INFORMATION PROVIDED:
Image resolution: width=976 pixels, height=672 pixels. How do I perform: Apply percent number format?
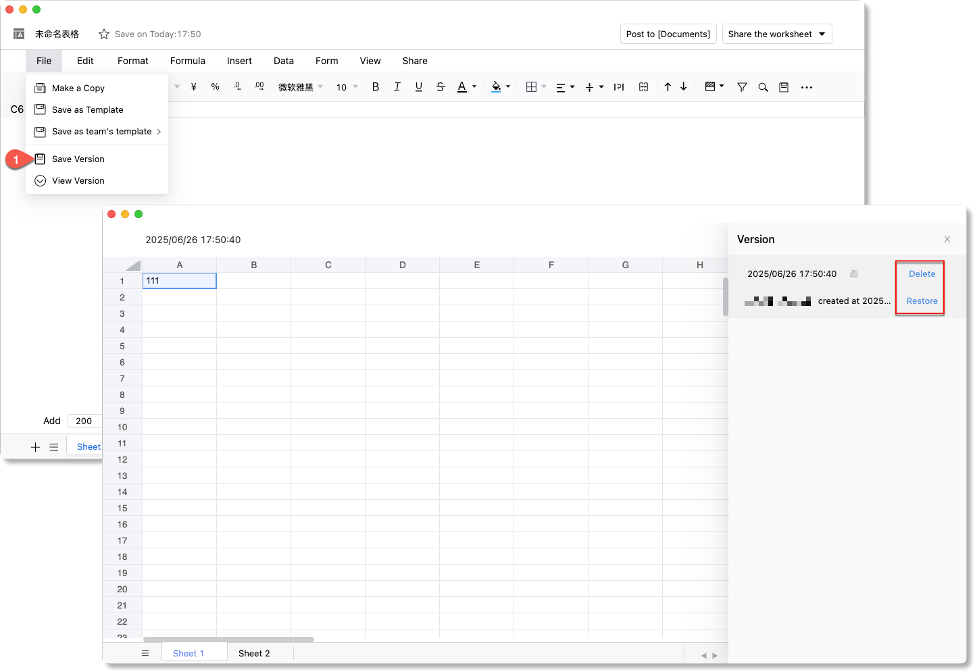tap(215, 87)
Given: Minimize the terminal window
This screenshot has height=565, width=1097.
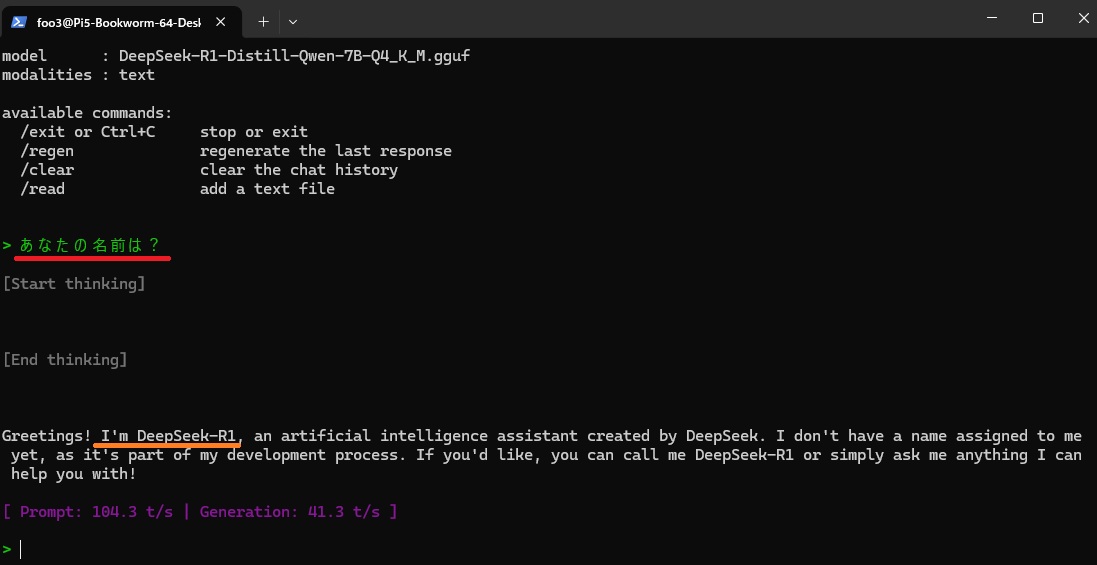Looking at the screenshot, I should [x=990, y=18].
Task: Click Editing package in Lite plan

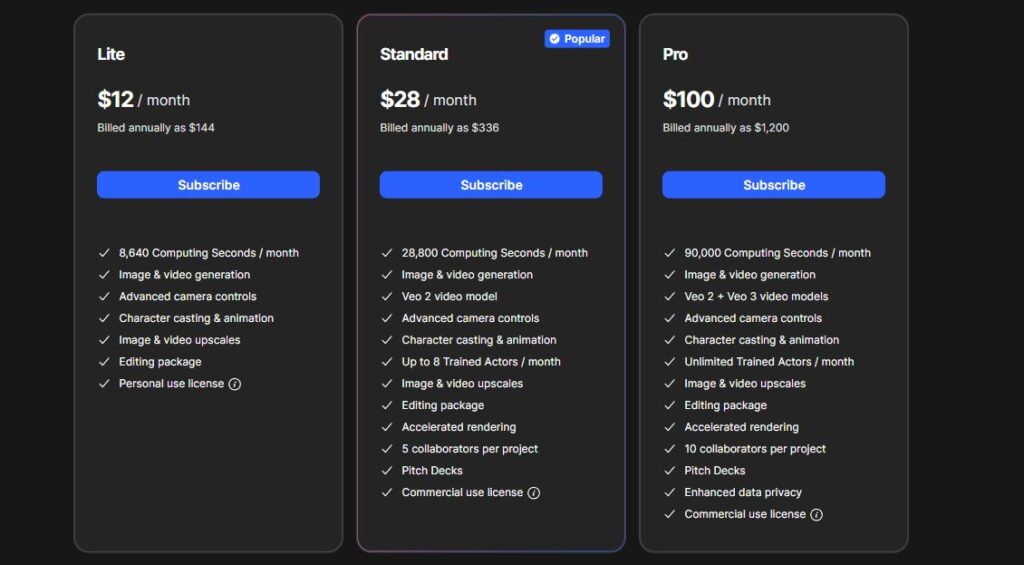Action: [160, 362]
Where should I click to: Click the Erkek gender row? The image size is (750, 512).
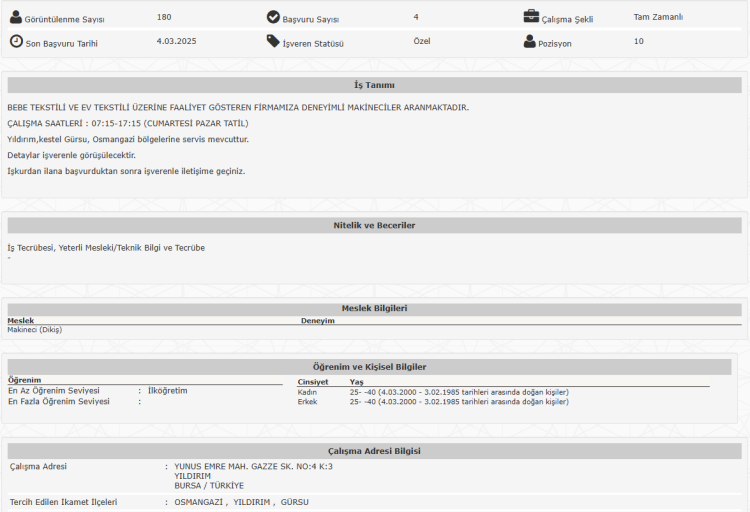(x=307, y=402)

EXERCISE DESCRIPTION:
Repeat each line of the records exactly. Do not include the pictures.

ANSWER BOX:
Image resolution: width=976 pixels, height=672 pixels. How do I perform: Apply percent number format?
tap(215, 87)
Given: Minimize the terminal window
This screenshot has height=565, width=1097.
Looking at the screenshot, I should [x=990, y=18].
Task: Click Editing package in Lite plan

Action: [160, 362]
Where should I click to: Click the Erkek gender row? The image size is (750, 512).
(x=307, y=402)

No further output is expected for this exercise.